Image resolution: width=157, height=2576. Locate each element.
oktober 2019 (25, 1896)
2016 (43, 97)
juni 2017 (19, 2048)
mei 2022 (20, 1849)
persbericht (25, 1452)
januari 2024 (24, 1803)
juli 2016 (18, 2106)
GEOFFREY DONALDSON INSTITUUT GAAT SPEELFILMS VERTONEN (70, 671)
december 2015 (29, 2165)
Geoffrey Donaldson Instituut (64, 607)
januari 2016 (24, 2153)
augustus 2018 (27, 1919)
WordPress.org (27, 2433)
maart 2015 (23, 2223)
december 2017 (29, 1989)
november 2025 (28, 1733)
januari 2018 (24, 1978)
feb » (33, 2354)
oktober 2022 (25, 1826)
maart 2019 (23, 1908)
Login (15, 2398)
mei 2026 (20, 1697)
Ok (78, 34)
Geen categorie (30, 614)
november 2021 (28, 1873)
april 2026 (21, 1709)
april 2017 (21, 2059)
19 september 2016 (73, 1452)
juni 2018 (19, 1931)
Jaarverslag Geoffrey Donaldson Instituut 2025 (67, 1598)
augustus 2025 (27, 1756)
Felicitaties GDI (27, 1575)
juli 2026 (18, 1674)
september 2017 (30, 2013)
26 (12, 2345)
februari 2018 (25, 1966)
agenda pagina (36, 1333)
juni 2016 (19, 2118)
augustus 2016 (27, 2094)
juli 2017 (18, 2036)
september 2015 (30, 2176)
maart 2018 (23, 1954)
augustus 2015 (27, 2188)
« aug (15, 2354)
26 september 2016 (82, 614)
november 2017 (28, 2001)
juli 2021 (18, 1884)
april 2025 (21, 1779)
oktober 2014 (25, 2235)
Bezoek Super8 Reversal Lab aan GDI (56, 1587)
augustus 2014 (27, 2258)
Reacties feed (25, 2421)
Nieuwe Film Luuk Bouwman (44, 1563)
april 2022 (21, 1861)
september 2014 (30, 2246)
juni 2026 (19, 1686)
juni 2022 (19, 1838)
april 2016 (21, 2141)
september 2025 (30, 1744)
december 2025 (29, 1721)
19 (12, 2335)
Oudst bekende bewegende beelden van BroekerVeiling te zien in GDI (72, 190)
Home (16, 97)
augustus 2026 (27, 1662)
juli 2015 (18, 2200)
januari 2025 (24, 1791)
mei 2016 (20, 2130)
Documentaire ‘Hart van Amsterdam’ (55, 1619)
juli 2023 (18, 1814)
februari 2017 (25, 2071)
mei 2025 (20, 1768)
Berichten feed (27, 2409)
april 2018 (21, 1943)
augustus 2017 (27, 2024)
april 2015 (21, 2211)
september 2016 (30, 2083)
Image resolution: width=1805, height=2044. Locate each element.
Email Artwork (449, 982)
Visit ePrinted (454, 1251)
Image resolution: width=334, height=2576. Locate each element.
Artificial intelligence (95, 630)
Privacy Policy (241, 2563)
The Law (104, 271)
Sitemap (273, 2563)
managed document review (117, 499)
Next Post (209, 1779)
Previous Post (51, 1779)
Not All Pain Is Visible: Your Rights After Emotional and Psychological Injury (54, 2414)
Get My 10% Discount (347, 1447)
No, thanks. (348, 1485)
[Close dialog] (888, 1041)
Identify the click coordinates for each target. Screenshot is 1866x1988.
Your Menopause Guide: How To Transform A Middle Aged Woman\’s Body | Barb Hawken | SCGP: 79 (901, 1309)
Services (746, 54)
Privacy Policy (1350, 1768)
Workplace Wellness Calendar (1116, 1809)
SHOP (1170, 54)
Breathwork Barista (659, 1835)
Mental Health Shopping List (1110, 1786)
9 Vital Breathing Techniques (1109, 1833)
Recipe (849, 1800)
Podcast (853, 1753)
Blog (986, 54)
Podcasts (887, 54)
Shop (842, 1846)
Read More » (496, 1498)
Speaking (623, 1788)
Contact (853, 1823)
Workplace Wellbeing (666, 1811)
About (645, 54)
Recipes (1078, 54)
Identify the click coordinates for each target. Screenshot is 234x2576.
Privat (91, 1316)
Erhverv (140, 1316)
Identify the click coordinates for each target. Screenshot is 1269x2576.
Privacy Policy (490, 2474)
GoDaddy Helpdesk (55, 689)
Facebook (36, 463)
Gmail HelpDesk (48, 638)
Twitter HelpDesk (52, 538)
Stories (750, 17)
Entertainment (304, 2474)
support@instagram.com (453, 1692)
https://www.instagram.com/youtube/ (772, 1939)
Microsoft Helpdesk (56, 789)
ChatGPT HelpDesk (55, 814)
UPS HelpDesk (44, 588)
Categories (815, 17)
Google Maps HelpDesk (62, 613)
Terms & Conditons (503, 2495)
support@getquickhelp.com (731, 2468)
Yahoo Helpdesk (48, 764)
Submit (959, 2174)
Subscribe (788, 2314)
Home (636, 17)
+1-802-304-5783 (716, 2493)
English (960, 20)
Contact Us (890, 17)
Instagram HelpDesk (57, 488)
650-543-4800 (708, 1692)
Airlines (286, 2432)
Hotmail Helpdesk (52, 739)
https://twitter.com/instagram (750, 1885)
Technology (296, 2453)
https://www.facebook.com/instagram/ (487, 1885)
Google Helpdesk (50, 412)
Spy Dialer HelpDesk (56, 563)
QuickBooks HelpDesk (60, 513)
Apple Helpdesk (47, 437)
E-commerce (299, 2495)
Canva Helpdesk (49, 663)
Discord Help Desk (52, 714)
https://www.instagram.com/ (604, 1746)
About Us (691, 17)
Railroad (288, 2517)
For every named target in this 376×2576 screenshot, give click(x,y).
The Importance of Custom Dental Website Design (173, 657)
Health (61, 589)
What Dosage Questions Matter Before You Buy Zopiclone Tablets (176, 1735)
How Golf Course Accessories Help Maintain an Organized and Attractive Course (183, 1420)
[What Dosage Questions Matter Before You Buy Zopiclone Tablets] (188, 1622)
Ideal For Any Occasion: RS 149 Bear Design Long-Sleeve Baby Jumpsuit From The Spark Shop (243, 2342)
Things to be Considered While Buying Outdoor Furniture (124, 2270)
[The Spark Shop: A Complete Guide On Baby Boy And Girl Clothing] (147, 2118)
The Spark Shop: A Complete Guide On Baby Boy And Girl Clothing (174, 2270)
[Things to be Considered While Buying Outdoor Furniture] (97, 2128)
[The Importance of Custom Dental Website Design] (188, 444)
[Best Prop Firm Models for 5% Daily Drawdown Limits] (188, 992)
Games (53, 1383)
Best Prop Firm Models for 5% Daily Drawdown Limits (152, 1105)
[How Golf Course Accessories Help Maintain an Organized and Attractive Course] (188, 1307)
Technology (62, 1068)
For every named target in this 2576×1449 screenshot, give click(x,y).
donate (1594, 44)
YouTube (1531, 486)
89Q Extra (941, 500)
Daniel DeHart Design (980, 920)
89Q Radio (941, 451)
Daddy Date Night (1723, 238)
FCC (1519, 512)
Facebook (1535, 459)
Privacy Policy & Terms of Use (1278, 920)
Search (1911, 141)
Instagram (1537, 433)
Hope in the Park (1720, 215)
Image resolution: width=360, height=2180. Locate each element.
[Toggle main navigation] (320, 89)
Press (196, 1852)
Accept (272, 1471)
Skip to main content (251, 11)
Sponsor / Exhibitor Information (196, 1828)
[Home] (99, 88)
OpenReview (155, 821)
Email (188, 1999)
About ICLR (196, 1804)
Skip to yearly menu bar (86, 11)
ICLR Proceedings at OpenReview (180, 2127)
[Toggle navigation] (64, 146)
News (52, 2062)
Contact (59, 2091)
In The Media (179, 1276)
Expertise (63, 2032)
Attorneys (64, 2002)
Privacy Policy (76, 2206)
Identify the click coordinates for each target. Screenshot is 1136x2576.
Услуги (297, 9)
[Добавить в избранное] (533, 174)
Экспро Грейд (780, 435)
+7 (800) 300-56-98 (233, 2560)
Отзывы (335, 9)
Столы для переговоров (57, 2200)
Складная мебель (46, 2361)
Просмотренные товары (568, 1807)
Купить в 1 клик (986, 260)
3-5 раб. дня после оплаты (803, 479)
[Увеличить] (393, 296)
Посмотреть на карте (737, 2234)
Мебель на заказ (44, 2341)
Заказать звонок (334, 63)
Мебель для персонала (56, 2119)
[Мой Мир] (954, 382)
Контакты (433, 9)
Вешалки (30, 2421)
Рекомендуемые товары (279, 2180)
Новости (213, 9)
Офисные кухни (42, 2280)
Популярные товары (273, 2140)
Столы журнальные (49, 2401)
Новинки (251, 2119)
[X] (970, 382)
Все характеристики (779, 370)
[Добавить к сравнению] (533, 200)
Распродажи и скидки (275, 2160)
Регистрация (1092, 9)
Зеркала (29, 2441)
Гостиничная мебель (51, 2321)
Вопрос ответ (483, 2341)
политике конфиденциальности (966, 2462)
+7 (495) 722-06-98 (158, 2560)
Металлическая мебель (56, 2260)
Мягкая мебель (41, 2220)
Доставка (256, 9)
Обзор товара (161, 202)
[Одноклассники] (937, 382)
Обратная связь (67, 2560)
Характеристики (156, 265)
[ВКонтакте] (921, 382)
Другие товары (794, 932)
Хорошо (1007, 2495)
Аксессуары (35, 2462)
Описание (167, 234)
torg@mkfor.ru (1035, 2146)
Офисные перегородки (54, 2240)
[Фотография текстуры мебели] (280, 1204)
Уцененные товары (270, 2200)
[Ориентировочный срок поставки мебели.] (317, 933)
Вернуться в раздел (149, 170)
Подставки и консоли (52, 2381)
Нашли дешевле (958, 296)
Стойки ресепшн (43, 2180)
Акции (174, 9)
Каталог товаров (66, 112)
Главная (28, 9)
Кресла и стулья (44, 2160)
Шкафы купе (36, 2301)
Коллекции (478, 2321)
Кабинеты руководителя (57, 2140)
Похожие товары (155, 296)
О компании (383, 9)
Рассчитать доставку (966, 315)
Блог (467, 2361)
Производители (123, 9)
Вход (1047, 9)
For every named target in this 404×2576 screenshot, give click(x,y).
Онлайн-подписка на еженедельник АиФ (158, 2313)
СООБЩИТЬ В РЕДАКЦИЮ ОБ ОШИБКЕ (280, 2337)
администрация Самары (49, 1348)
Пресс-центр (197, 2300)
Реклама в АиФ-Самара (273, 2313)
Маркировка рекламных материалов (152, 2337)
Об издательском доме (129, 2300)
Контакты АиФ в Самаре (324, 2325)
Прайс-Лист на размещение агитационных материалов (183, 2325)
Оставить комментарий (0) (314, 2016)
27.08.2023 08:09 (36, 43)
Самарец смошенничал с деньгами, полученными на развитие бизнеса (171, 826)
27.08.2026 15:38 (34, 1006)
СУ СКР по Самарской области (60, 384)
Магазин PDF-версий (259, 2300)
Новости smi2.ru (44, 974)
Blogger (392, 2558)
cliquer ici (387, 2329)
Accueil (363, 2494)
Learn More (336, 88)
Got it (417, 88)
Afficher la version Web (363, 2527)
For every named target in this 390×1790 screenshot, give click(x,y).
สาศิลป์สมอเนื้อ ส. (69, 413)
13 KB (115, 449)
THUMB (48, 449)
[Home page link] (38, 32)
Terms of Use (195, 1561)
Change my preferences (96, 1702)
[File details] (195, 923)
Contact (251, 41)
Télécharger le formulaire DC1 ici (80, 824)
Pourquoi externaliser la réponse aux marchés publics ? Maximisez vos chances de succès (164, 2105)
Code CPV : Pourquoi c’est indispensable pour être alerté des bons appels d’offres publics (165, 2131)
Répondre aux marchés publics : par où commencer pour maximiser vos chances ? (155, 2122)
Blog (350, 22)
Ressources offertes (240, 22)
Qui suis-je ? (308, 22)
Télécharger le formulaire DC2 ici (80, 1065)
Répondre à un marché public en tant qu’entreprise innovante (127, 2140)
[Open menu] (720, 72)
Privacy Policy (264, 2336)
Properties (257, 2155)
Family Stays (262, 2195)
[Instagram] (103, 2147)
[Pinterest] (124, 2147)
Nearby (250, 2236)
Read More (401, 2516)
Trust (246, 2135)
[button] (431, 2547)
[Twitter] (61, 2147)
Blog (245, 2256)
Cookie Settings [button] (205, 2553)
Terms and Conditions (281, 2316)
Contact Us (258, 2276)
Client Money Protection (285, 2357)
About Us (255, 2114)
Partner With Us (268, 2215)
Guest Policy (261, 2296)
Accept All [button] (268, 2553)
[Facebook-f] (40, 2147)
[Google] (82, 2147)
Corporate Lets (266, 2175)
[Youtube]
***
WORK INSTRUCTION: Exactly as written, please reproduce the lines from the first line of the data to the line containing "augustus 2018 (27, 1919)", inclusive, and nothing else.

TASK OUTPUT:
Image resolution: width=157, height=2576. Locate each element.
oktober 2019 (25, 1896)
2016 (43, 97)
juni 2017 (19, 2048)
mei 2022 (20, 1849)
persbericht (25, 1452)
januari 2024 (24, 1803)
juli 2016 (18, 2106)
GEOFFREY DONALDSON INSTITUUT GAAT SPEELFILMS VERTONEN (70, 671)
december 2015 (29, 2165)
Geoffrey Donaldson Instituut (64, 607)
januari 2016 (24, 2153)
augustus 2018 (27, 1919)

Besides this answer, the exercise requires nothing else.